Stored data:
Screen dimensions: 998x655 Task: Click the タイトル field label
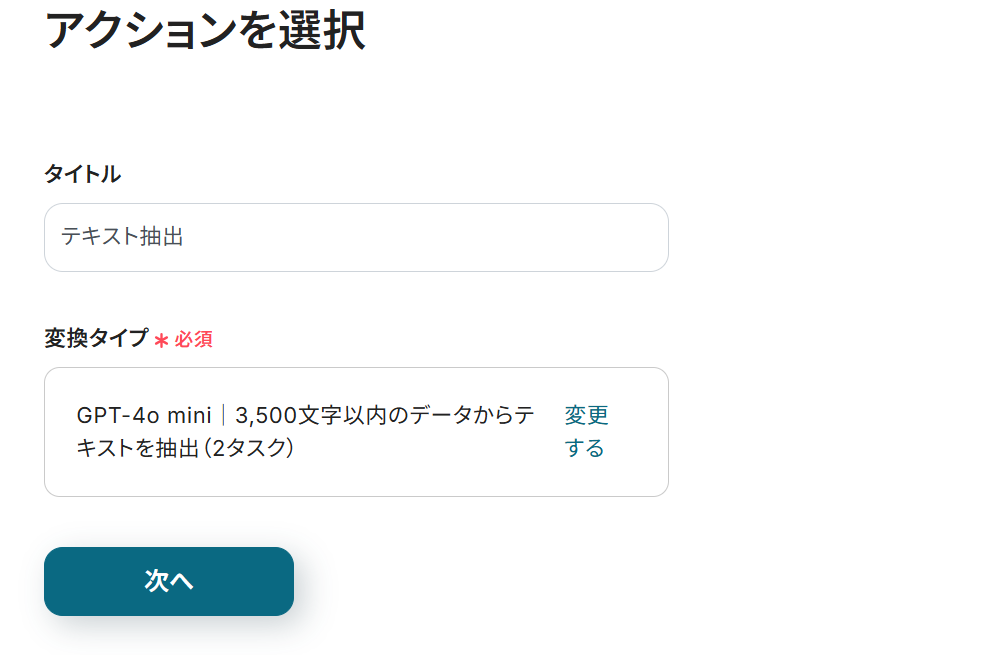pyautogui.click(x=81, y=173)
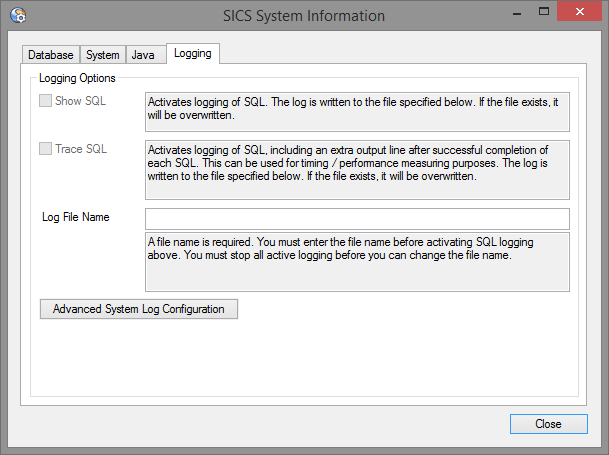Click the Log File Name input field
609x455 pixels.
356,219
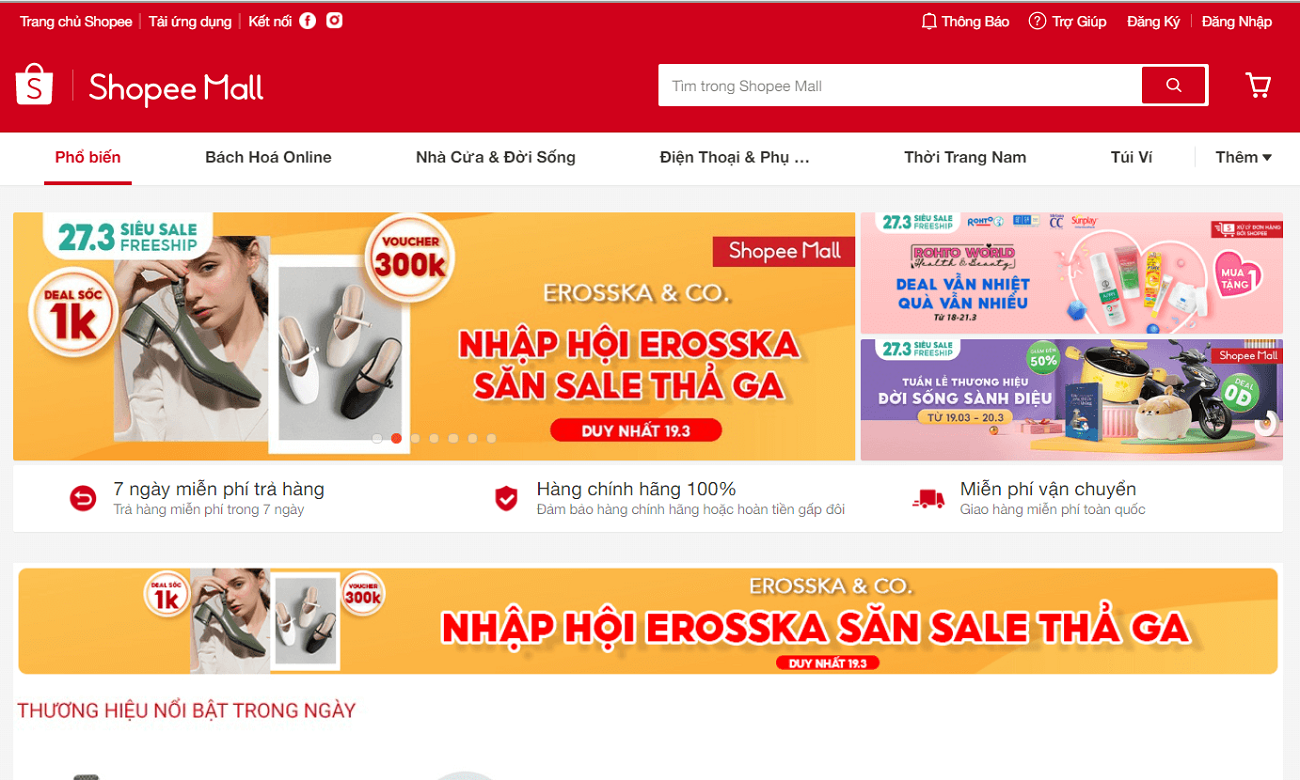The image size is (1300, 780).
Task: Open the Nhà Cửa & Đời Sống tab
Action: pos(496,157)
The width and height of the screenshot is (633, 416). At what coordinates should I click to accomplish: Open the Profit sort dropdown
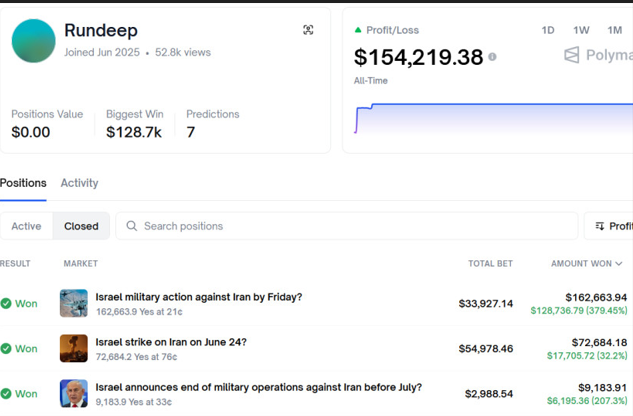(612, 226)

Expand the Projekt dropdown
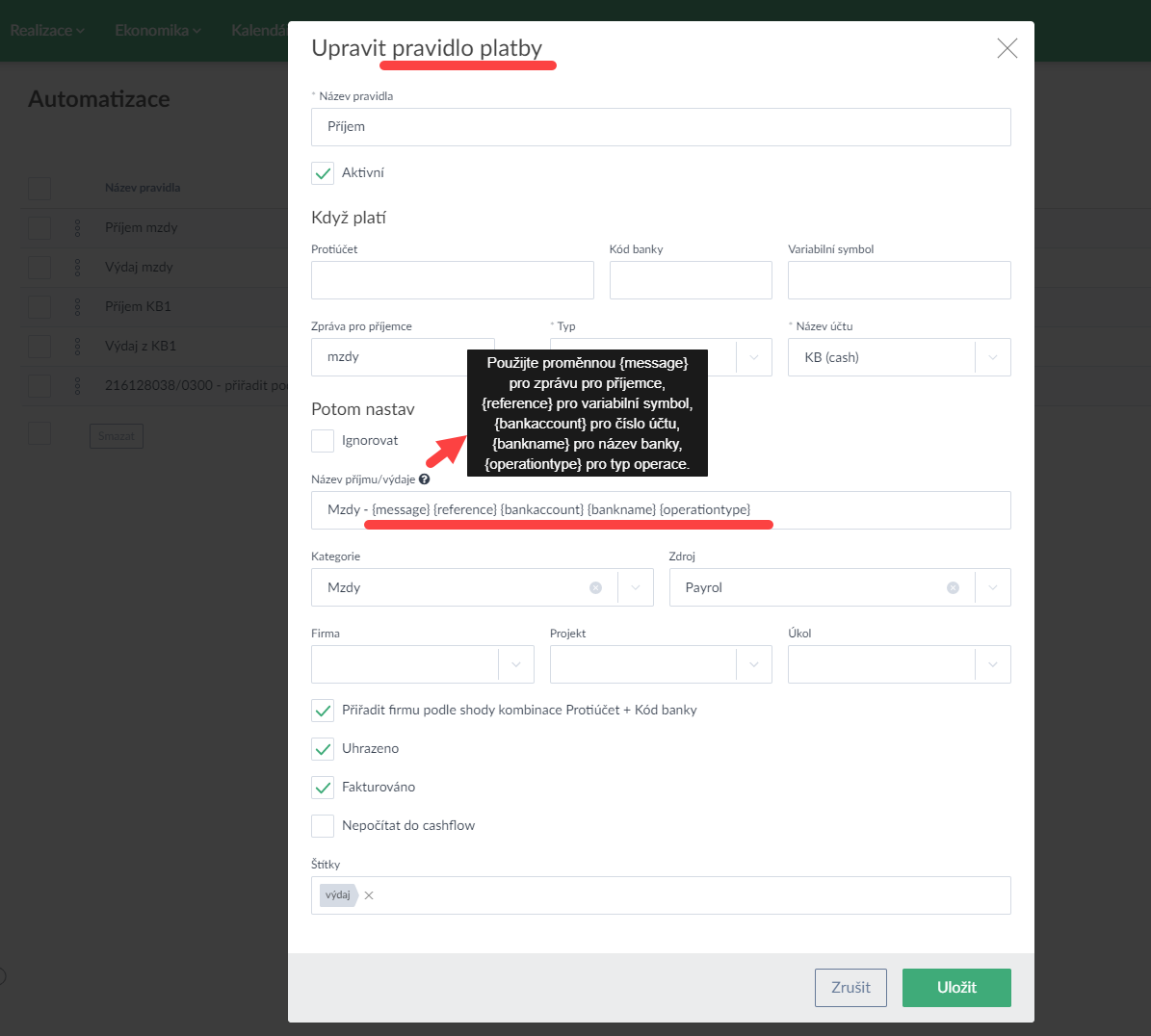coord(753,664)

** Assignment **
When you reach a picture in the records above, pass over it and transcribe the rest exactly.

** Answer section **
Screen dimensions: 998x655 Task: Click the タイトル field label
pyautogui.click(x=81, y=173)
Click the Log File Name input field
609x455 pixels.
356,219
The image size is (1300, 780).
Task: Open the Nhà Cửa & Đời Sống tab
Action: pos(496,157)
The width and height of the screenshot is (633, 416). At what coordinates should I click to accomplish: Open the Profit sort dropdown
(612, 226)

Expand the Projekt dropdown
coord(753,664)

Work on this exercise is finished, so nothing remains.